I started working for BHT 25 years ago today. I hope you will forgive me for posting something more lengthy than usual: my reflections on BHT, what we are here to do, and the need to increase the pace and scale of change for the benefit of our clients.
BHT’s Mission (“combating homelessness, creating opportunities, promoting change”) doesn’t go back quite 25 years, but it continues to provide a neat summary of what we are about. Or does it? We have recently reviewed the Mission and what we mean by it, and fresh challenges have emerged, not least because of the economic and social policy changes we are facing.
In his speech in Downing Street, immediately after being asked to form a government, David Cameron said he aimed to “help build a more responsible society here in Britain… those who can should and those who can’t, we will always help. I want to make sure that my government always looks after the elderly, the frail, the poorest in our country”.
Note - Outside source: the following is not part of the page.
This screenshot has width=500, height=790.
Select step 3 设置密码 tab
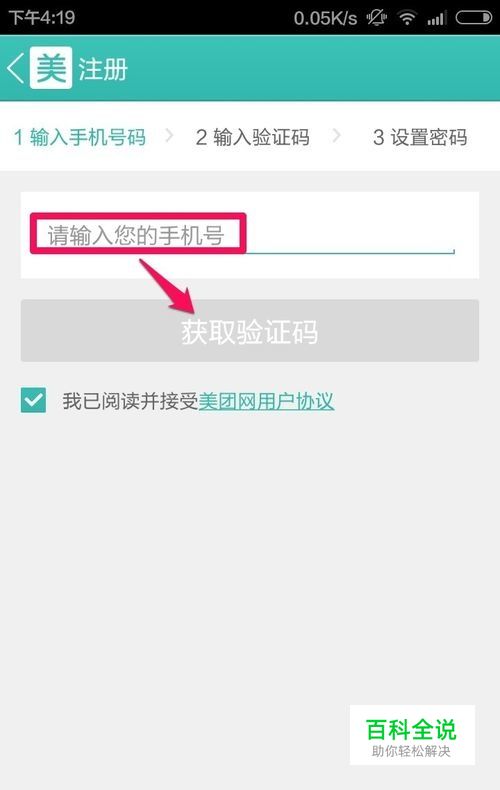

Since that speech, government ministers have emphasised the message that individuals ‘who can’ are expected to take responsibility for addressing their situation and for moving from dependency on benefits and into work. Measures are being put in place to put pressure on claimants to seek work. The change to housing benefit eligibility is an obvious and high profile measure that the government seems determined to implement in spite of wide-spread opposition.
There are some proposals which I, personally, welcome and endorse. The government is determination to tackle drug problems. Those with drug problems will have to engage in treatment or they will lose their benefit entitlement. I have some serious concerns about this, but not so the treatment model that Ministers are promoting. They have instructed the National Treatment Agency to “champion abstinence”, a 180 degree change from that of the previous government where stabilisation and harm minimisation was the objective. This is a policy change that I, personally, have advocated for more than a decade and one which I warmly welcome.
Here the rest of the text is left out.